▶ [WHAT TO DO]:
Reproduce each line of the following material without alteration, omitting the pictures.

** START AVAILABLE RECORDS **

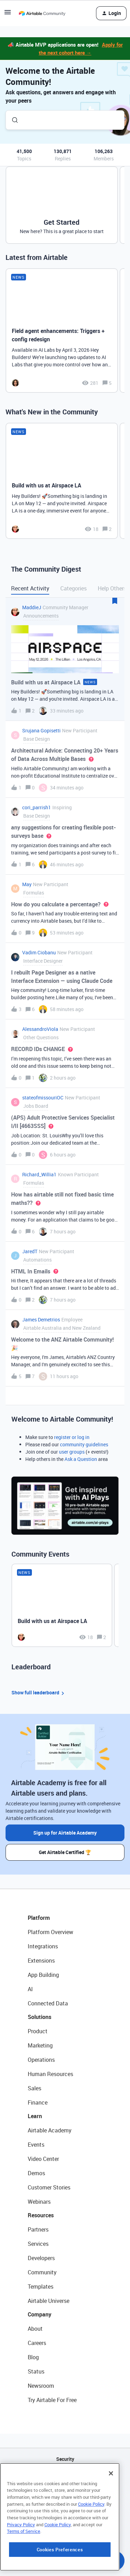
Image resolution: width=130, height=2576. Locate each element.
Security (65, 2459)
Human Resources (50, 2074)
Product (37, 2031)
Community (42, 2272)
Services (38, 2244)
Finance (37, 2102)
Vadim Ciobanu (39, 952)
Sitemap (65, 2494)
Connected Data (48, 2003)
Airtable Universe (48, 2301)
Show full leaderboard (38, 1692)
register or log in (71, 1437)
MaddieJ (31, 607)
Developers (41, 2258)
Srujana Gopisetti (41, 730)
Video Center (43, 2159)
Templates (40, 2286)
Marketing (40, 2045)
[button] (7, 14)
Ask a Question (80, 1459)
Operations (41, 2060)
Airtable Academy (49, 2130)
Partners (38, 2229)
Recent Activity (30, 588)
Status (36, 2371)
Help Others (112, 588)
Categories (73, 588)
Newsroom (41, 2386)
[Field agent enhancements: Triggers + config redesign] (62, 330)
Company (39, 2314)
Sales (34, 2088)
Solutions (39, 2017)
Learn (35, 2116)
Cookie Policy (91, 2548)
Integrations (43, 1946)
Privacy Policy (21, 2569)
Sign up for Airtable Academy (65, 1832)
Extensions (41, 1960)
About (35, 2328)
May (27, 884)
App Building (43, 1975)
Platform (39, 1918)
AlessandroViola (40, 1029)
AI (30, 1989)
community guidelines (84, 1444)
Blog (33, 2357)
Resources (41, 2215)
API (65, 2476)
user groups (72, 1451)
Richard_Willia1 (39, 1174)
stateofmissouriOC (42, 1097)
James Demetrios (41, 1319)
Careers (37, 2343)
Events (36, 2144)
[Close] (111, 2518)
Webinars (39, 2201)
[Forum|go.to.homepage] (42, 13)
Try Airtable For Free (52, 2400)
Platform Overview (50, 1932)
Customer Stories (49, 2187)
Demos (36, 2173)
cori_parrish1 (36, 807)
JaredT (29, 1251)
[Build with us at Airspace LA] (62, 481)
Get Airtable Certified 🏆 (65, 1852)
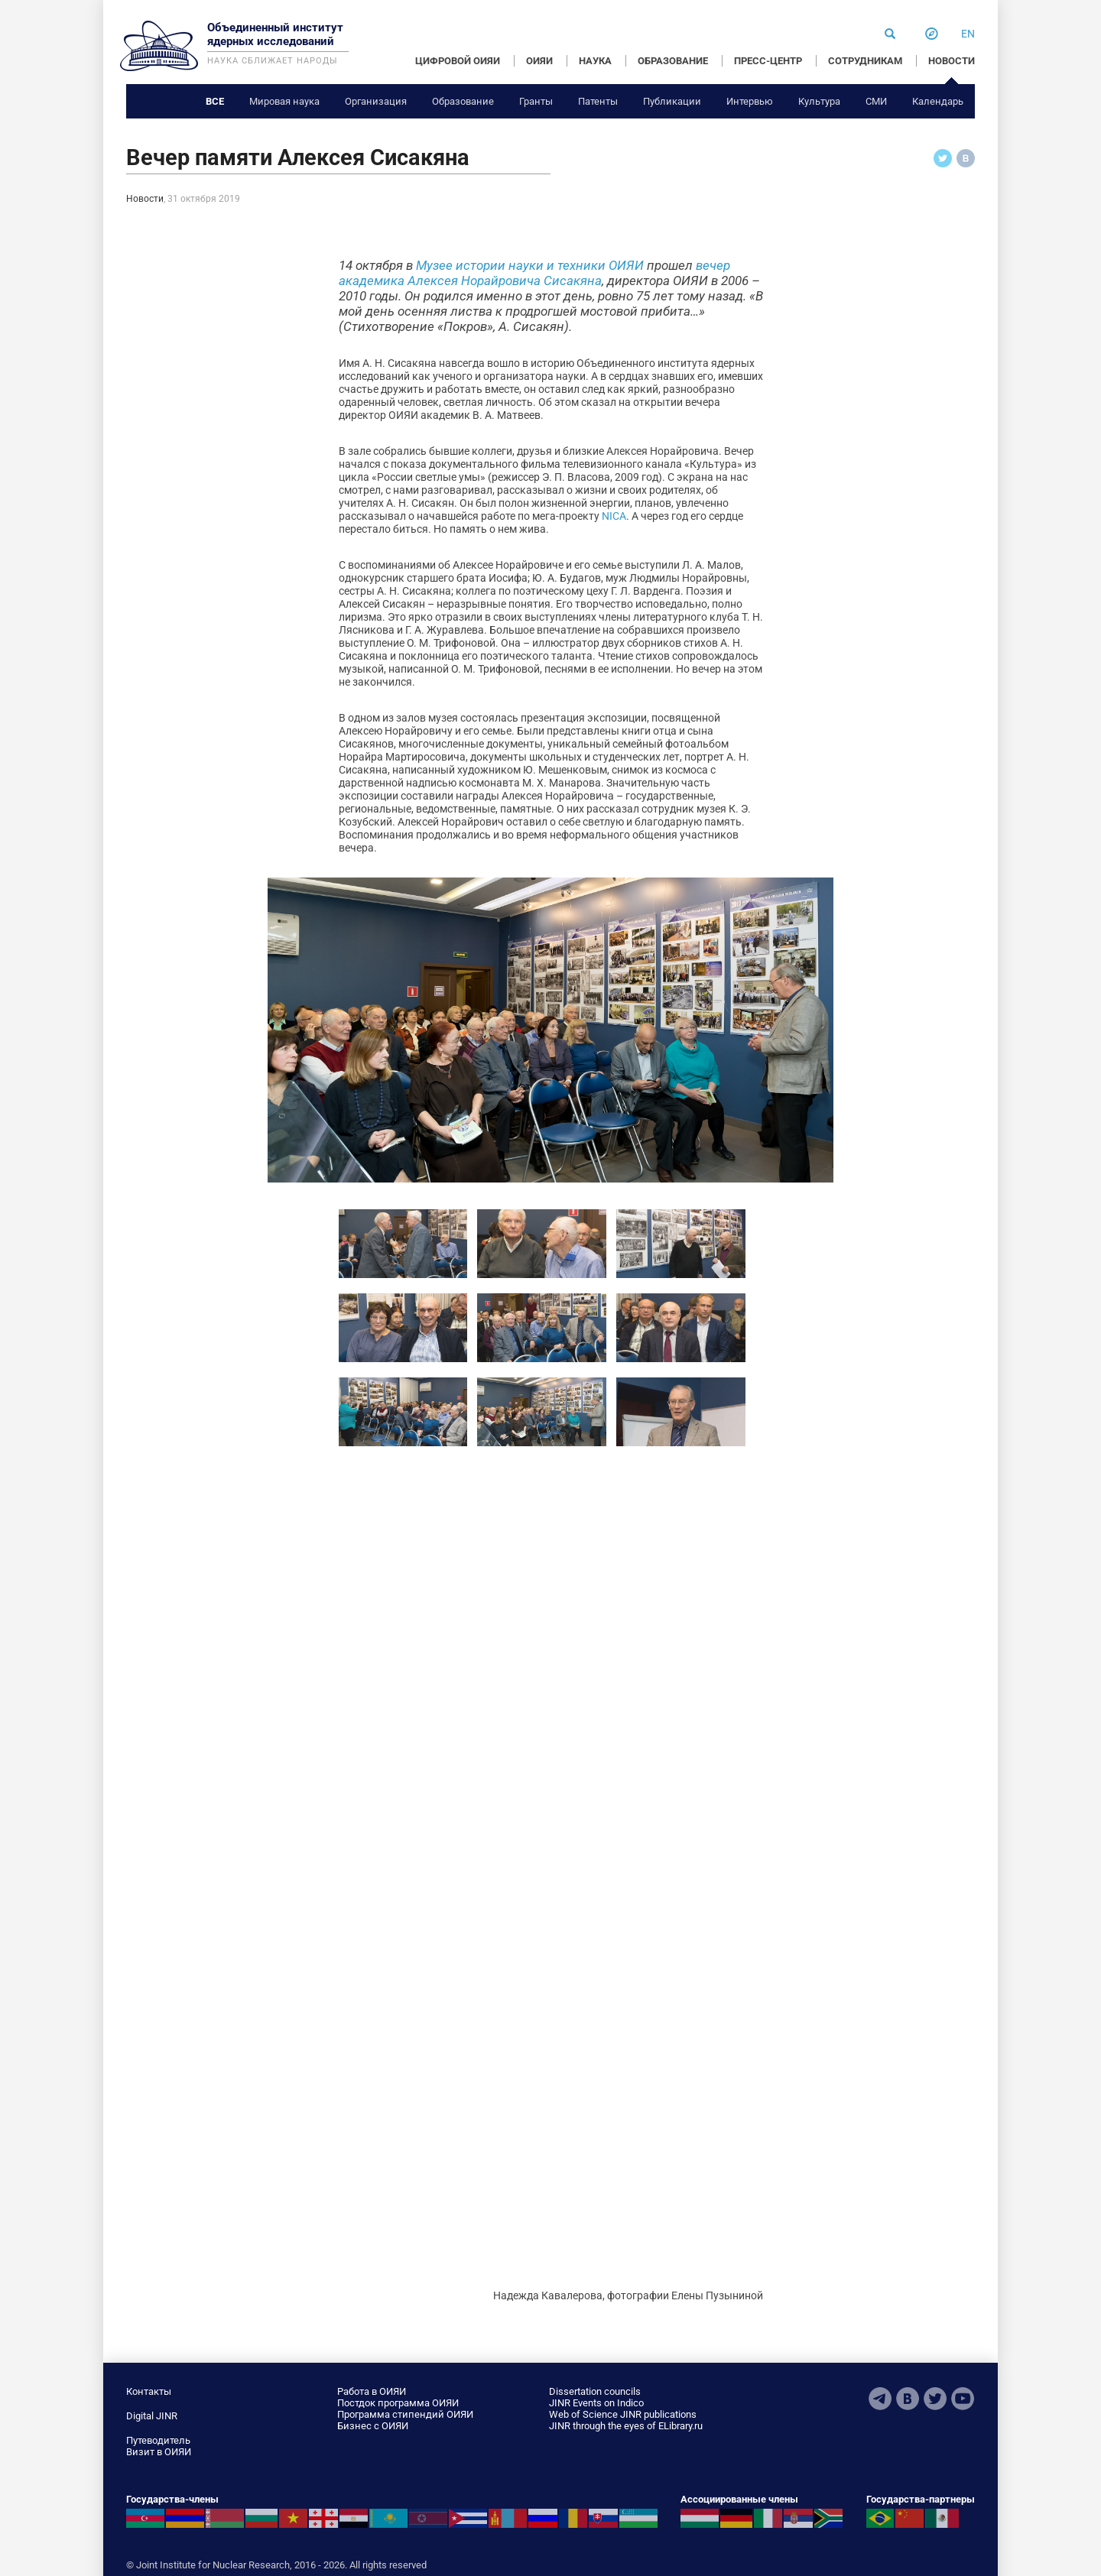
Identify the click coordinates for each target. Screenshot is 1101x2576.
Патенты (598, 101)
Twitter (935, 2398)
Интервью (749, 101)
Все (215, 101)
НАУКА (595, 61)
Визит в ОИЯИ (158, 2452)
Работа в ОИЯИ (371, 2391)
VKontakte (907, 2398)
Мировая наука (284, 101)
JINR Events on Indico (596, 2403)
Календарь (937, 101)
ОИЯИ (539, 61)
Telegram (880, 2398)
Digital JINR (151, 2416)
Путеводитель (158, 2440)
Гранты (536, 101)
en (968, 34)
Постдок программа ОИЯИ (398, 2403)
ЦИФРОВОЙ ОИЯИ (457, 61)
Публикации (672, 101)
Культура (819, 101)
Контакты (148, 2391)
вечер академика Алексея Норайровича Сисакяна (534, 273)
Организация (376, 101)
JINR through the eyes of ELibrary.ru (626, 2426)
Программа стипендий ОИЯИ (405, 2414)
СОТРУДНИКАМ (865, 61)
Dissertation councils (595, 2391)
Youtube (962, 2398)
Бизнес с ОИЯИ (372, 2426)
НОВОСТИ (951, 61)
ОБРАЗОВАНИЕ (673, 61)
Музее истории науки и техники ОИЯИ (530, 265)
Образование (463, 101)
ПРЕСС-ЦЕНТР (768, 61)
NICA (614, 516)
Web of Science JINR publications (623, 2414)
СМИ (876, 101)
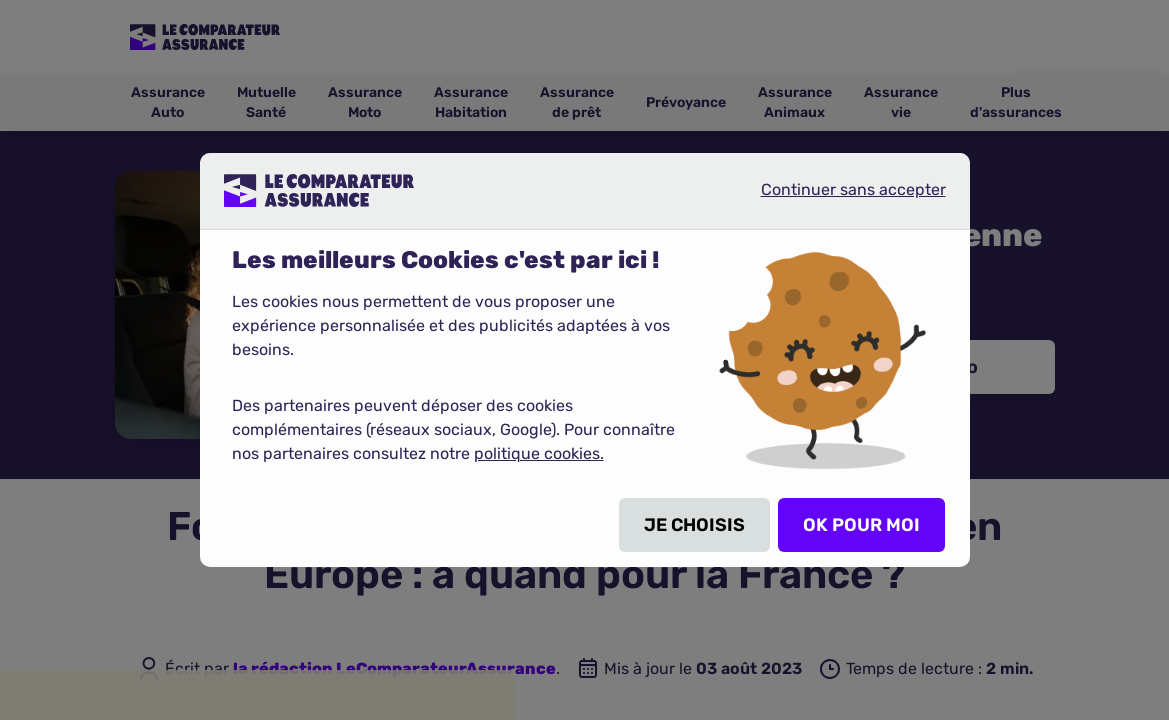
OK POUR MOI (861, 525)
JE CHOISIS (694, 525)
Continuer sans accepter (837, 198)
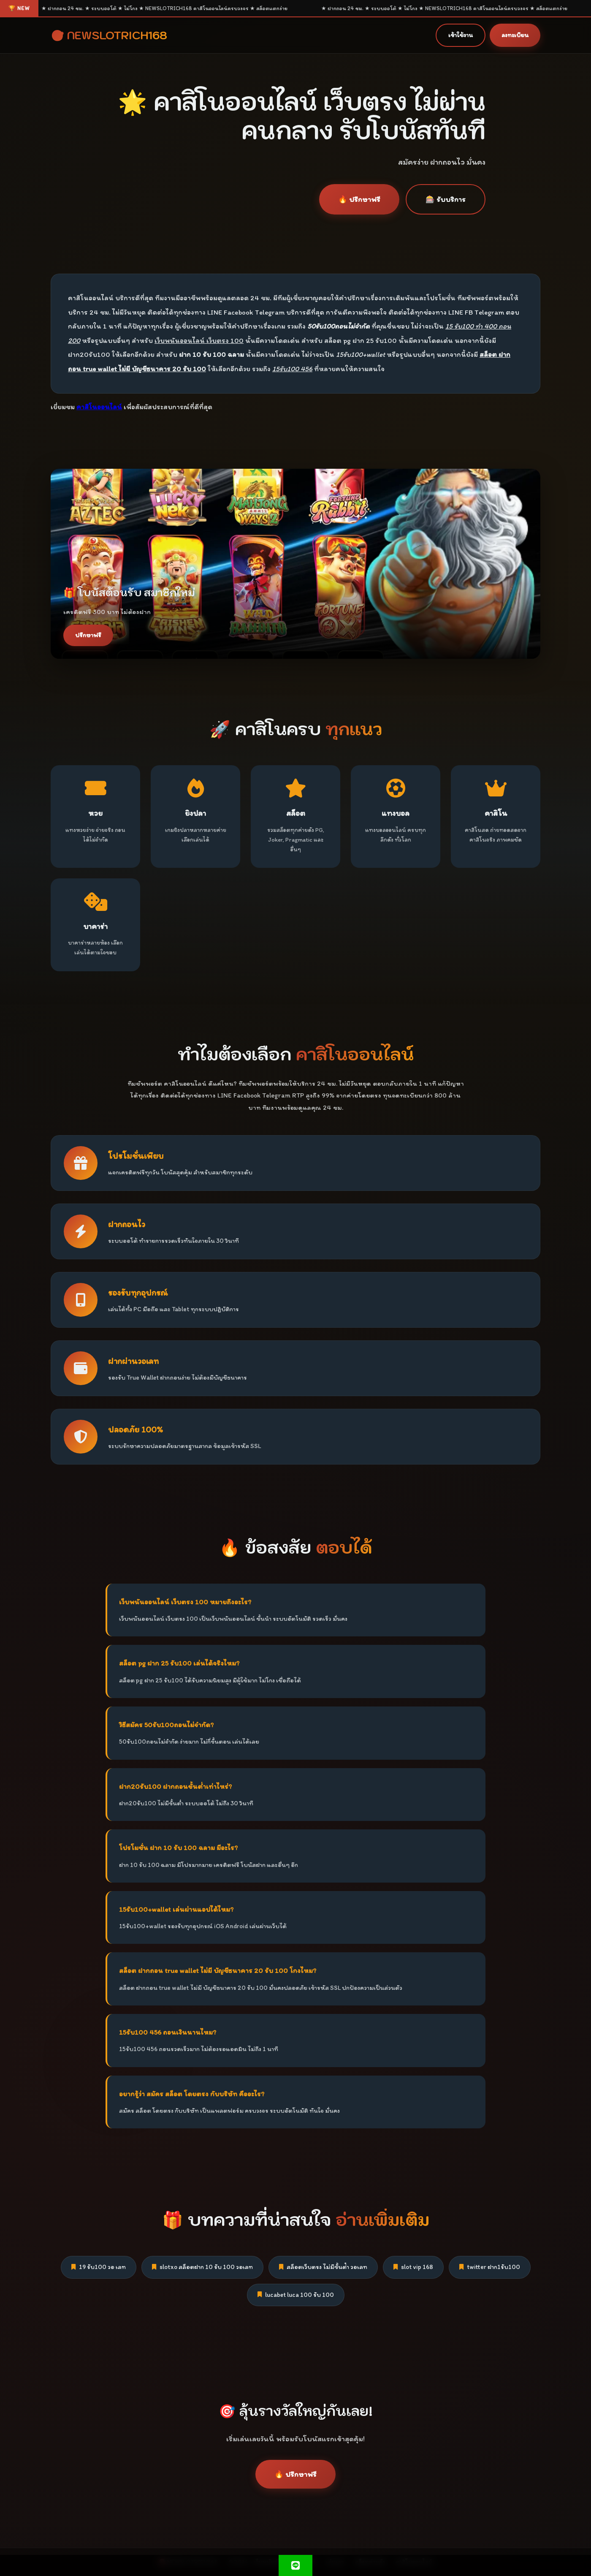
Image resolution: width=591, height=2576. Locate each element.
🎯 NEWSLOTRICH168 (109, 35)
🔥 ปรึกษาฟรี (359, 199)
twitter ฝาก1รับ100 (489, 2267)
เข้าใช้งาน (460, 35)
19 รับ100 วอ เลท (98, 2267)
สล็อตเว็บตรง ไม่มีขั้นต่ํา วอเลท (323, 2267)
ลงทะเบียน (515, 35)
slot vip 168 (413, 2267)
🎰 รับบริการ (446, 199)
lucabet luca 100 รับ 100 (296, 2295)
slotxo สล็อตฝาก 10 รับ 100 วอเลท (202, 2267)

** END AVAILABLE RECORDS **

▶ [COMPLETED EXERCISE]:
Image resolution: width=130, height=2576. Locate each element.
Security (65, 2459)
Human Resources (50, 2074)
Product (37, 2031)
Community (42, 2272)
Services (38, 2244)
Finance (37, 2102)
Vadim Ciobanu (39, 952)
Sitemap (65, 2494)
Connected Data (48, 2003)
Airtable Universe (48, 2301)
Show full leaderboard (38, 1692)
register or log in (71, 1437)
MaddieJ (31, 607)
Developers (41, 2258)
Srujana Gopisetti (41, 730)
Video Center (43, 2159)
Templates (40, 2286)
Marketing (40, 2045)
[button] (7, 14)
Ask a Question (80, 1459)
Operations (41, 2060)
Airtable Academy (49, 2130)
Partners (38, 2229)
Recent Activity (30, 588)
Status (36, 2371)
Help Others (112, 588)
Categories (73, 588)
Newsroom (41, 2386)
[Field agent enhancements: Triggers + config redesign] (62, 330)
Company (39, 2314)
Sales (34, 2088)
Solutions (39, 2017)
Learn (35, 2116)
Cookie Policy (91, 2548)
Integrations (43, 1946)
Privacy Policy (21, 2569)
Sign up for Airtable Academy (65, 1832)
Extensions (41, 1960)
About (35, 2328)
May (27, 884)
App Building (43, 1975)
Platform (39, 1918)
AlessandroViola (40, 1029)
AI (30, 1989)
community guidelines (84, 1444)
Blog (33, 2357)
Resources (41, 2215)
API (65, 2476)
user groups (72, 1451)
Richard_Willia1 (39, 1174)
stateofmissouriOC (42, 1097)
James Demetrios (41, 1319)
Careers (37, 2343)
Events (36, 2144)
[Close] (111, 2518)
Webinars (39, 2201)
[Forum|go.to.homepage] (42, 13)
Try Airtable For Free (52, 2400)
Platform Overview (50, 1932)
Customer Stories (49, 2187)
Demos (36, 2173)
cori_parrish1 (36, 807)
JaredT (29, 1251)
[Build with us at Airspace LA] (62, 481)
Get Airtable Certified 🏆 (65, 1852)
Identify the click coordinates for each target. Screenshot is 1101x2576.
Патенты (598, 101)
Twitter (935, 2398)
Интервью (749, 101)
Все (215, 101)
НАУКА (595, 61)
Визит в ОИЯИ (158, 2452)
Работа в ОИЯИ (371, 2391)
VKontakte (907, 2398)
Мировая наука (284, 101)
JINR Events on Indico (596, 2403)
Календарь (937, 101)
ОИЯИ (539, 61)
Telegram (880, 2398)
Digital JINR (151, 2416)
Путеводитель (158, 2440)
Гранты (536, 101)
en (968, 34)
Постдок программа ОИЯИ (398, 2403)
ЦИФРОВОЙ ОИЯИ (457, 61)
Публикации (672, 101)
Культура (819, 101)
Контакты (148, 2391)
вечер академика Алексея Норайровича Сисакяна (534, 273)
Организация (376, 101)
JINR through the eyes of ELibrary.ru (626, 2426)
Программа стипендий ОИЯИ (405, 2414)
СОТРУДНИКАМ (865, 61)
Dissertation councils (595, 2391)
Youtube (962, 2398)
Бизнес с ОИЯИ (372, 2426)
НОВОСТИ (951, 61)
ОБРАЗОВАНИЕ (673, 61)
Музее истории науки и техники ОИЯИ (530, 265)
Образование (463, 101)
ПРЕСС-ЦЕНТР (768, 61)
NICA (614, 516)
Web of Science JINR publications (623, 2414)
СМИ (876, 101)
OK POUR MOI (861, 525)
JE CHOISIS (694, 525)
Continuer sans accepter (837, 198)
Image resolution: width=591, height=2576. Locate each element.
🎯 NEWSLOTRICH168 (109, 35)
🔥 ปรึกษาฟรี (359, 199)
twitter ฝาก1รับ100 (489, 2267)
เข้าใช้งาน (460, 35)
19 รับ100 วอ เลท (98, 2267)
สล็อตเว็บตรง ไม่มีขั้นต่ํา วอเลท (323, 2267)
ลงทะเบียน (515, 35)
slot vip 168 (413, 2267)
🎰 รับบริการ (446, 199)
lucabet luca 100 รับ 100 (296, 2295)
slotxo สล็อตฝาก 10 รับ 100 วอเลท (202, 2267)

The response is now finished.